= Given request =
Rewrite the records from the beginning through the line containing "Looking at the screenshot, I should click(1504, 257).", inclusive, changing "Favorites" to "Bookmarks" and keeping everything else the same. Leave the pictures out of your answer.

++++ Input rows

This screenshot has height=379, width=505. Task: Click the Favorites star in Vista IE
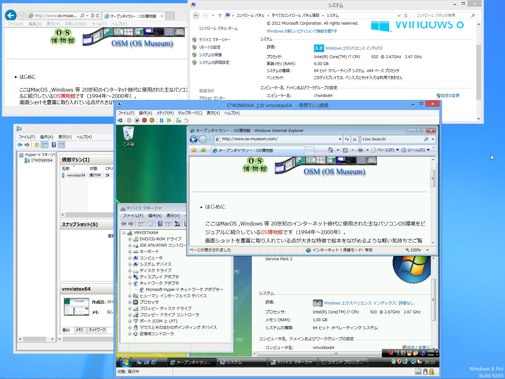194,150
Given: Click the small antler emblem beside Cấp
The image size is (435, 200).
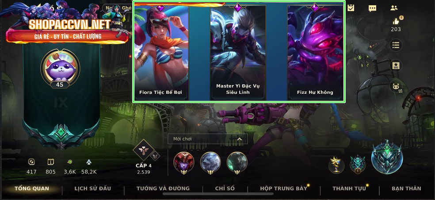Looking at the screenshot, I should [x=156, y=155].
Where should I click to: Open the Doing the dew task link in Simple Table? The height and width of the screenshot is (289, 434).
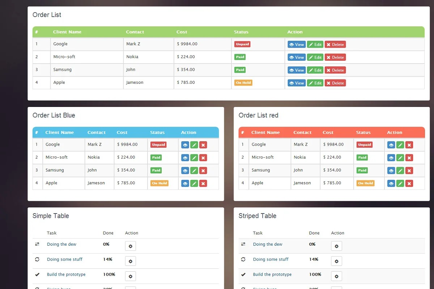point(61,244)
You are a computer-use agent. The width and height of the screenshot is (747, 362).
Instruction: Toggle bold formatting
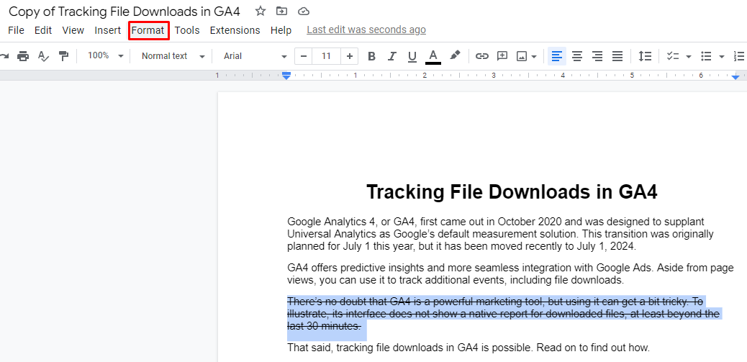[371, 56]
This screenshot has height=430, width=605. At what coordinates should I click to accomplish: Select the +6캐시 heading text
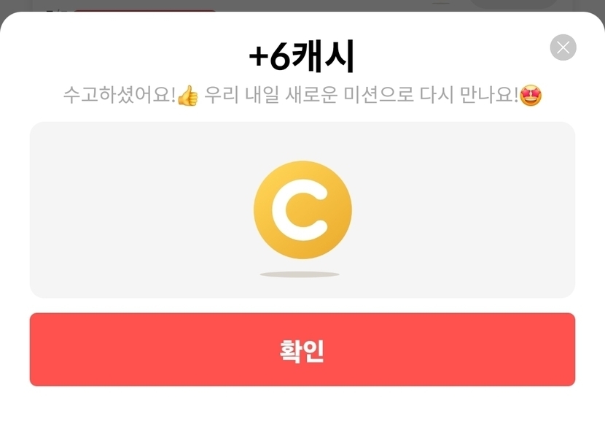point(302,57)
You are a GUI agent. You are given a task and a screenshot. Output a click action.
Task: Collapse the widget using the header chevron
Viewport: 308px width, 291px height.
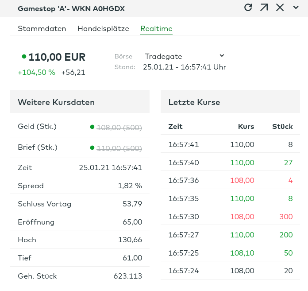click(296, 8)
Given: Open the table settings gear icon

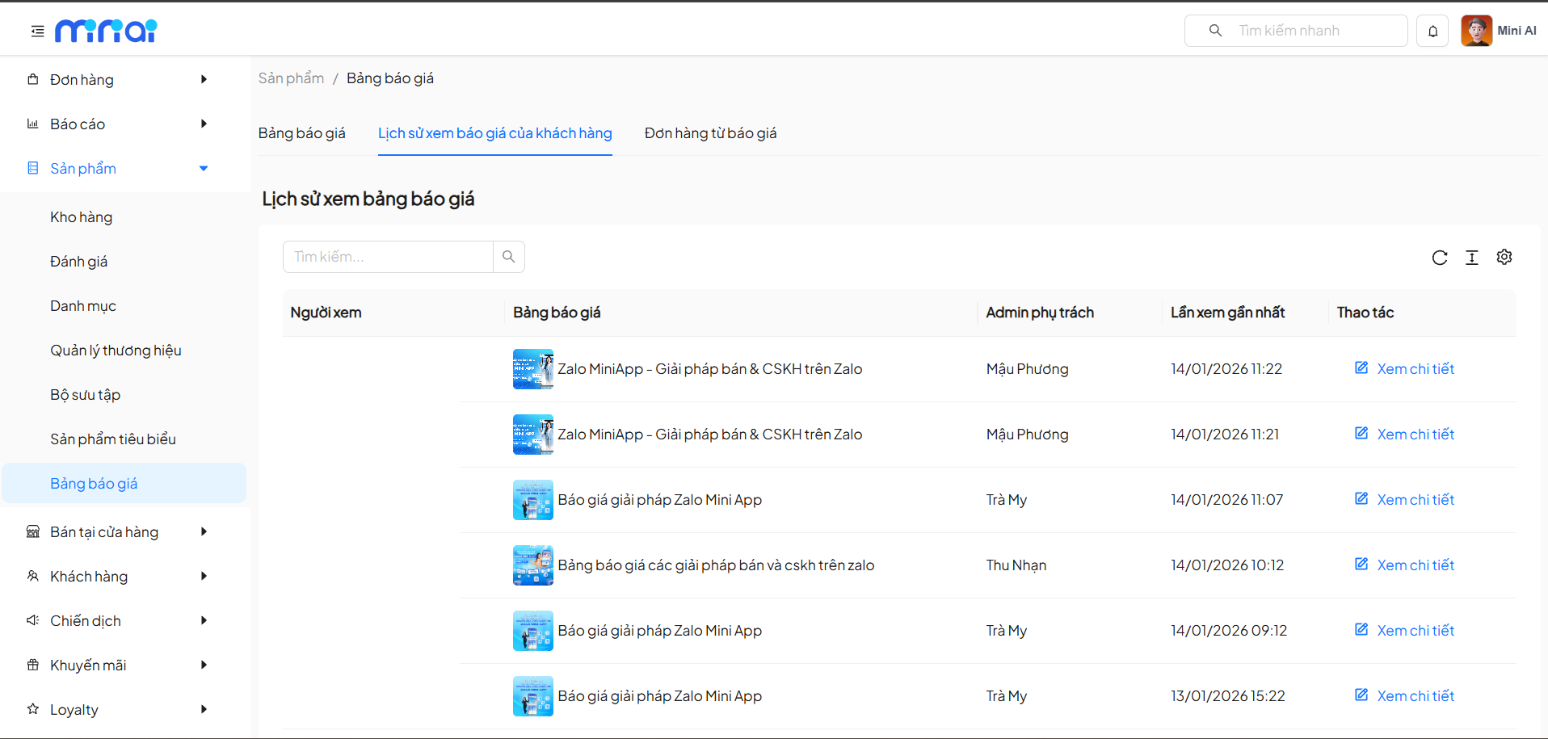Looking at the screenshot, I should click(1504, 257).
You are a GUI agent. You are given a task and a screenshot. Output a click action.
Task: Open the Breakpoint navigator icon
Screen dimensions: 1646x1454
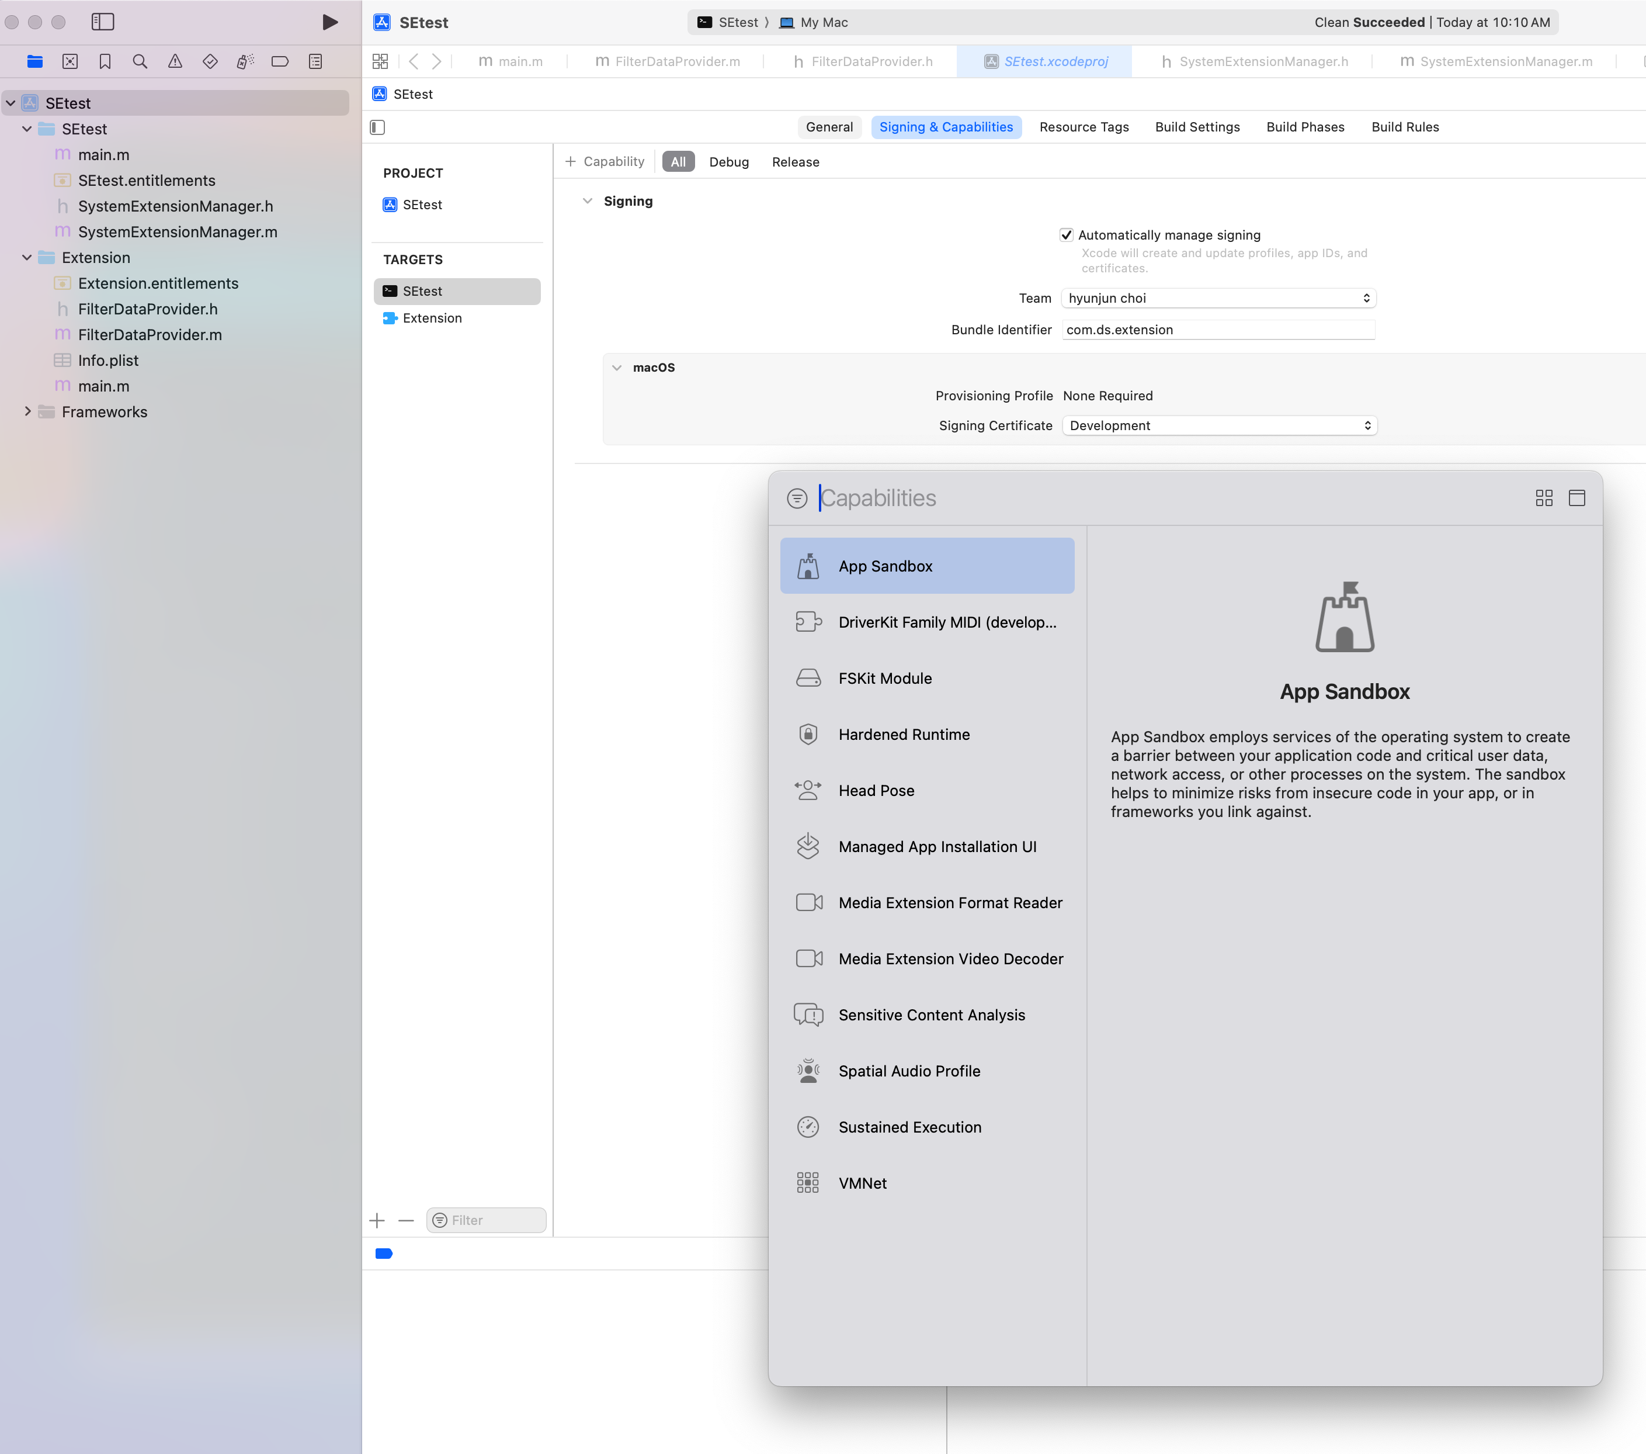280,61
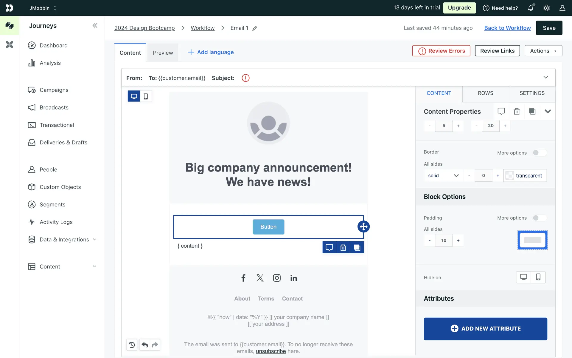Open notifications bell icon
Screen dimensions: 572x358
click(531, 8)
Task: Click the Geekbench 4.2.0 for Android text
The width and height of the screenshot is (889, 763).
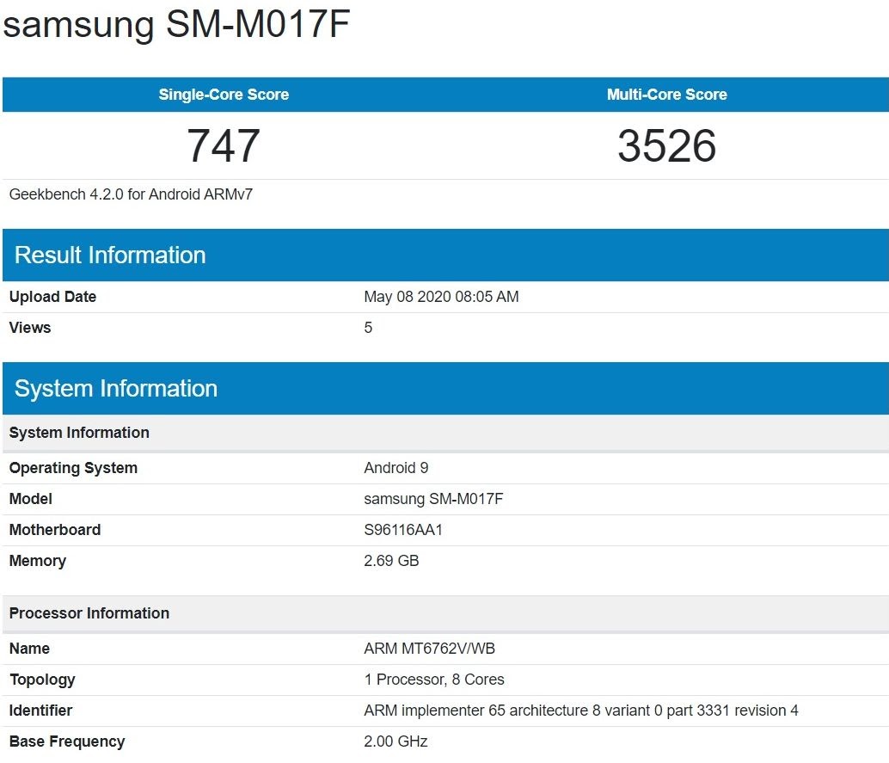Action: click(x=131, y=194)
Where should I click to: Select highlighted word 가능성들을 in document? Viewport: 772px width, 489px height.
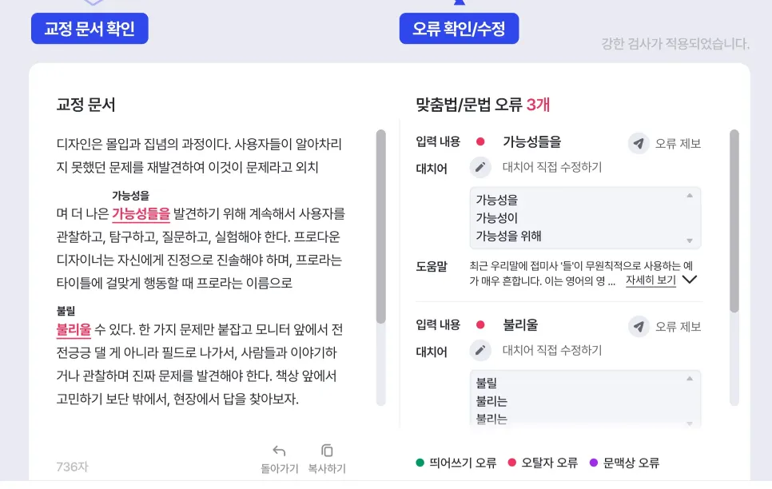point(141,213)
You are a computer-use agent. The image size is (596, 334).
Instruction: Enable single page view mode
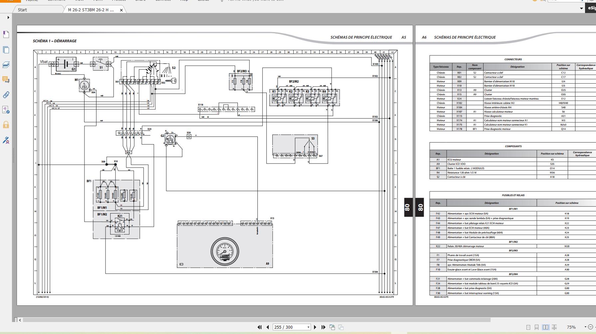[x=528, y=327]
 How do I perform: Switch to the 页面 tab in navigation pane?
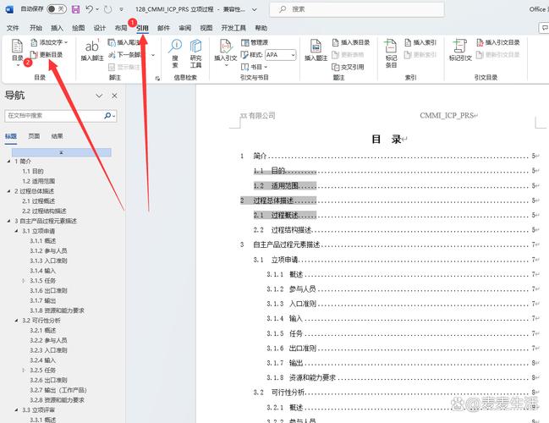34,135
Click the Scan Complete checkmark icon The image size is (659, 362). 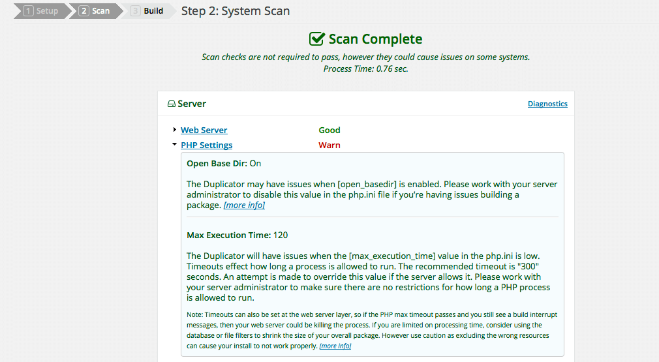(317, 38)
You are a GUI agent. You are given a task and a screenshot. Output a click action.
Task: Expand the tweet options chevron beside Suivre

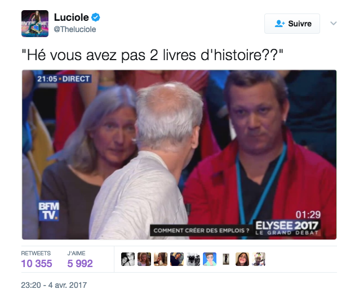coord(334,23)
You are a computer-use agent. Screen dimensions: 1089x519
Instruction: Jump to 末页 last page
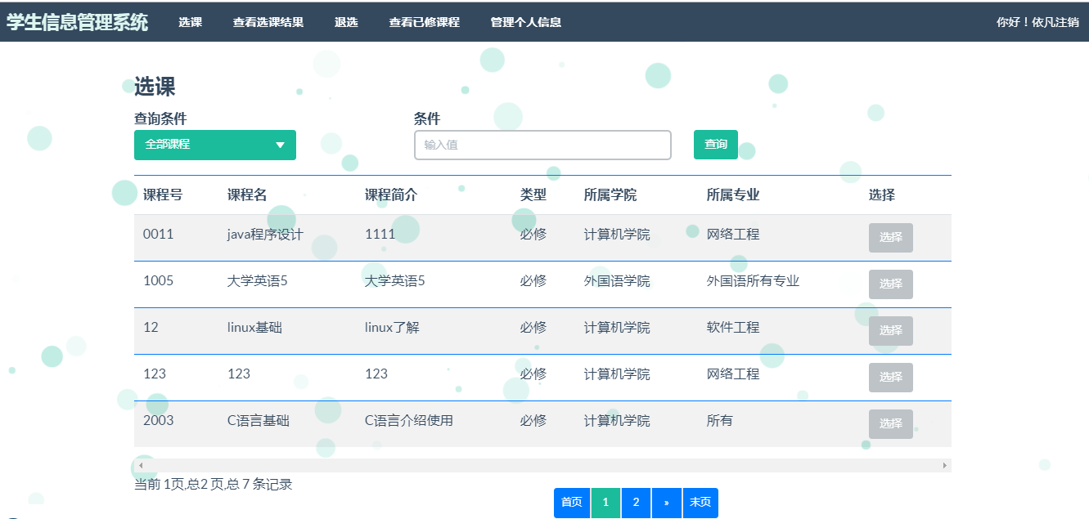coord(700,503)
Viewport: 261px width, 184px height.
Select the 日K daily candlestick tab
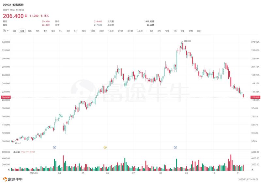pyautogui.click(x=22, y=31)
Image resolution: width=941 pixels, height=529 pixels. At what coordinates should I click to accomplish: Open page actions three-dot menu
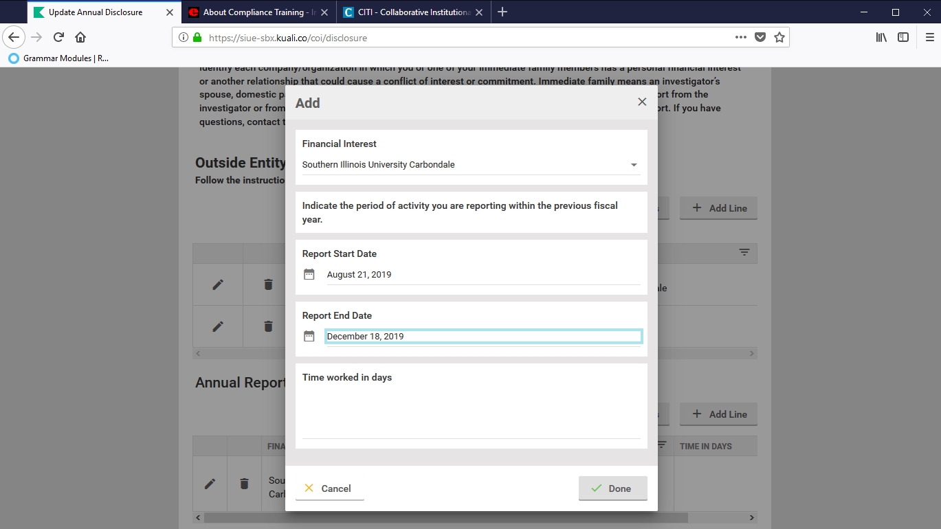tap(740, 38)

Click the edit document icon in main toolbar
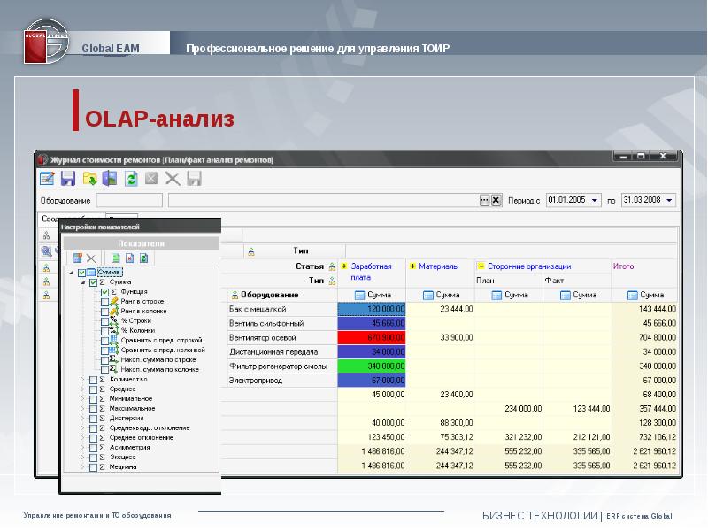[x=47, y=179]
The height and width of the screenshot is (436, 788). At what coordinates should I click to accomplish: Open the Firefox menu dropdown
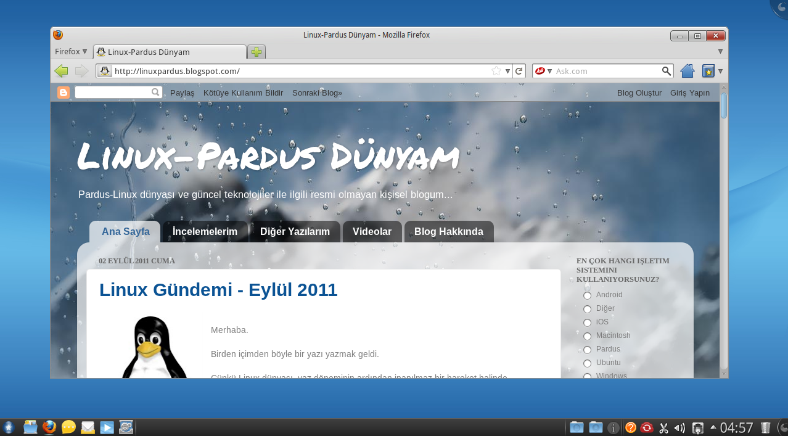69,51
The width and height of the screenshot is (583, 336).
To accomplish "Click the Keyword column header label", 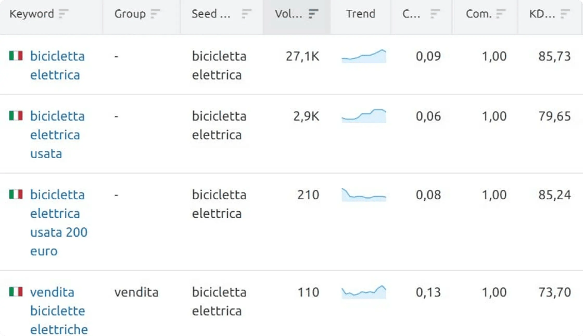I will [32, 14].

++++++++

= Reply =
This screenshot has height=379, width=505. Task: Click the Bookmarks star in Vista IE
194,150
Given: Click the small antler emblem beside Cấp
The image size is (435, 200).
Looking at the screenshot, I should [x=156, y=155].
Where should I click to: Open the Doing the dew task link in Simple Table? The height and width of the screenshot is (289, 434).
point(61,244)
You are a computer-use agent. The width and height of the screenshot is (747, 362).
Instruction: Toggle bold formatting
[371, 56]
This screenshot has height=430, width=605. At what coordinates should I click to accomplish: Select the +6캐시 heading text
point(302,57)
You are a GUI agent. You are given a task and a screenshot. Output a click action.
Task: Collapse the widget using the header chevron
Viewport: 308px width, 291px height.
click(296, 8)
Given: Open the table settings gear icon

Looking at the screenshot, I should click(1504, 257).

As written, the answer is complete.